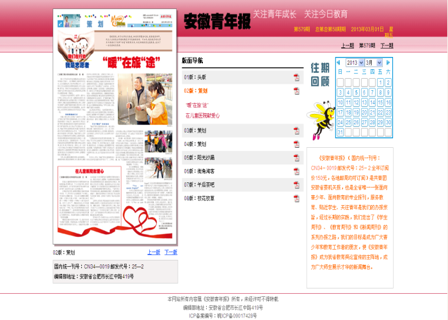Pick day 31 in the calendar
Viewport: 448px width, 320px height.
[340, 132]
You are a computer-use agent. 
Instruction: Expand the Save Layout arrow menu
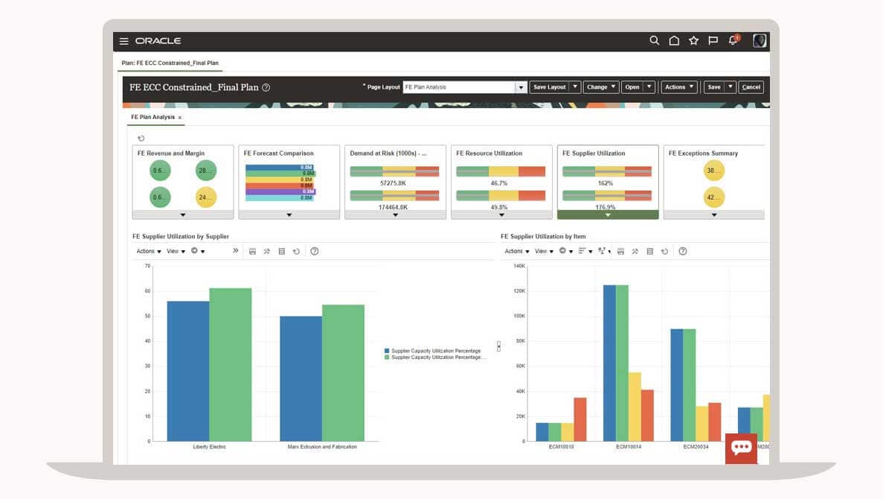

----------

▶ Stated task: Convert the records above into a numbered list, one line per item, skipping blank lines and omitting the pictures.

▶ Result for this exercise:
1. Pick day 31 in the calendar
2. Viewport: 448px width, 320px height.
3. [340, 132]
4. You are a computer-use agent. 
5. Instruction: Expand the Save Layout arrow menu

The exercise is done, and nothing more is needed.